Richard C. Bogren, Gill, Daniel J.
For Release On Or After 03/15/13
By Dan Gill
Visions of delicious homegrown vegetables can become a reality with some planning and a willingness to put in the time and work that planting and caring for a garden require.
The planning part involves such considerations as where to place the garden, how large it will be and what to plant. The working part involves preparing the soil, fertilizing, planting, mulching, controlling pests and, my favorite part, harvesting.
Site selection is critical to the success of your vegetable garden. The site should receive a minimum of six hours of direct sunlight, preferably full or all-day sunlight. Vegetable plants that do not receive sufficient light will not be as productive.
The site must also be well-drained. Low-lying areas that hold water after a rain are not suitable. To improve drainage even more, we typically plant vegetables in raised rows or raised beds.

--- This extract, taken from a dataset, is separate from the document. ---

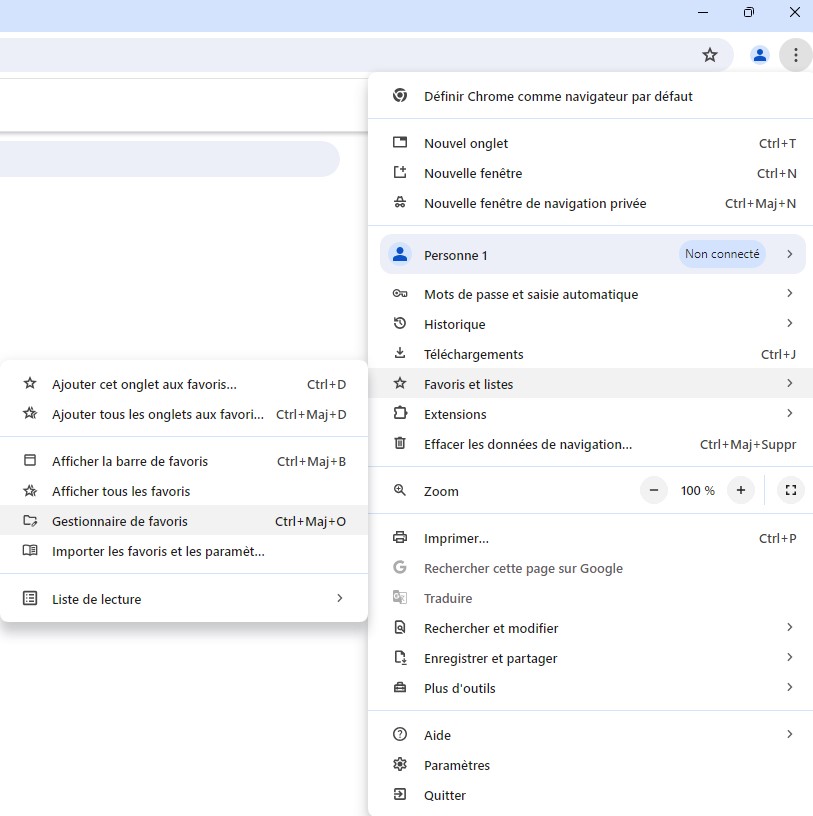Select Nouvel onglet menu entry
The width and height of the screenshot is (813, 816).
[466, 143]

Plan to grow what you and your family like to eat. While deciding what to grow, also consider how much you want to plant and the space the crops will need. You’ll get better at this with experience. Be careful here. One of the most common mistakes is to create a garden that is too large. Start modestly with a small garden until you see how much work is involved, and then you can expand later.

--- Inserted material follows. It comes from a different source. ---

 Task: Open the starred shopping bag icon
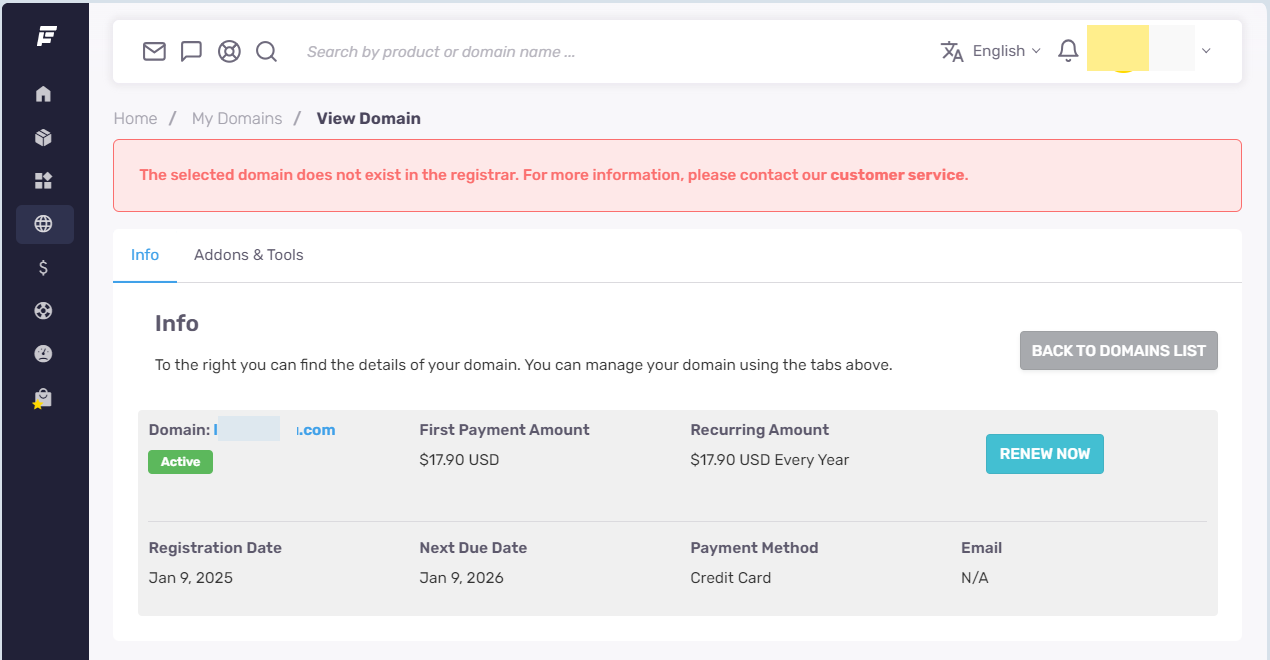click(x=42, y=398)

The real work begins with soil preparation. Clear the site of all weeds or grass. This can be done by physically removing the unwanted vegetation or by spraying with the herbicide glyphosate. When the weeds have been removed or are dead, turn the soil with a shovel or tiller to a depth of 8 inches.

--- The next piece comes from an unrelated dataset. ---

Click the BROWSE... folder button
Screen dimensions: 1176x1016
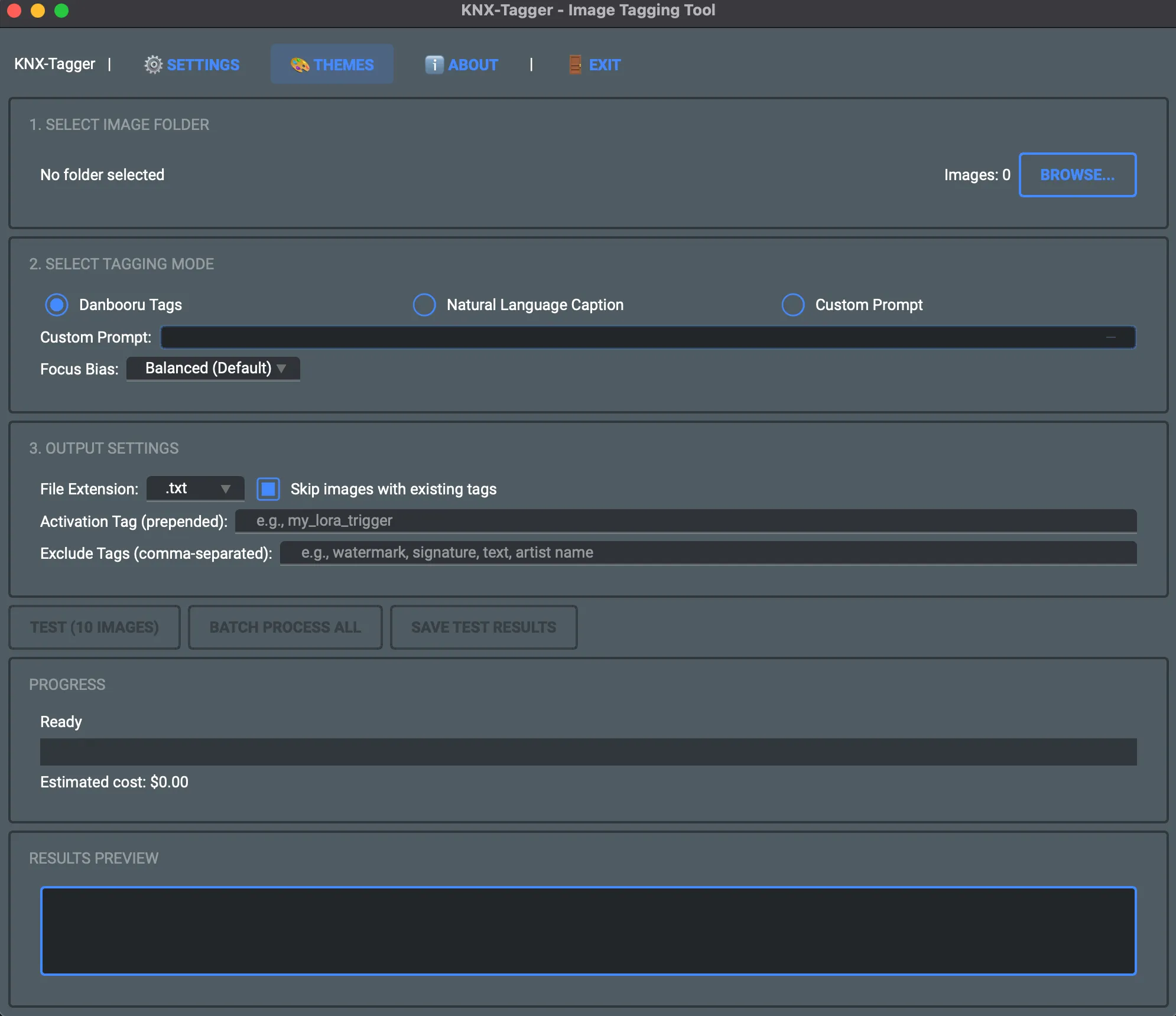pyautogui.click(x=1077, y=175)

Next, add a generous amount of organic matter. Don’t scrimp on this. Well-decomposed compost is likely the best choice, but aged, composted manure (horse manure from local stables or cow manure in bags from your nursery) or partially decayed leaves also are good choices. Spread a 2-to-4-inch layer of organic matter over the tilled area.
Fertilizer can be added on top of the organic matter. Apply a general-purpose fertilizer following package directions for appropriate rates.
Gardeners should consider having their soil tested through their local LSU AgCenter extension office to determine the soil pH and calcium and magnesium levels. You may need to add lime to raise the pH of your soil and provide calcium. Use dolomitic lime if the magnesium level also is low.
The test results also will provide the levels of various important plant nutrients in your soil. This is very helpful when choosing what fertilizer to use.
Organic gardeners may choose to use any of the organic fertilizers available instead of commercial fertilizers – or just stick with compost and manure.
Mix the organic matter and fertilizer thoroughly into the soil using a shovel, garden fork or tiller. A tiller works great for this step.
Next, make raised rows by using shovels or hoes to pull soil up to create a raised area 8 to 10 inches above the furrows. Rows should be at least 36 inches wide from furrow to furrow and as long as you like.
Wide rows will give more planting surface and make more efficient use of your garden area. The bed may be as wide as you like, as long as you are able to comfortably reach the middle without stepping into it.
You may decide to build raised beds. These are usually easier to maintain and can be more productive than in-ground beds. Make them 8 to 12 inches high with sides constructed from materials such as landscape timbers, bricks, cinder blocks or pressure-treated boards (2-by-12-inch boards work well).
The beds should be constructed 3 to 4 feet wide and as long as you like. Topsoil or garden soil mixes are generally used to fill new raised beds. A soil company or nursery can help you decide how much soil you need based on the dimensions of the beds.
For small-scale jobs, it is often easiest to purchase bagged soil mix from a local nursery. For larger jobs, soil companies will sell you blended soil mixes by the cubic yard and deliver it if your order is large enough. Or you can often get it yourself if you have access to a pickup truck.
You won’t need to add organic matter to a blended top soil or garden soil, but you should still add fertilizer.
Whichever way you go, make sure the bed is not full to the top when you are finished because this will make it hard to water and apply mulch.
By planting in raised rows or raised beds, you improve drainage. This is especially important because of the deluges we are subject to receive any season of the year.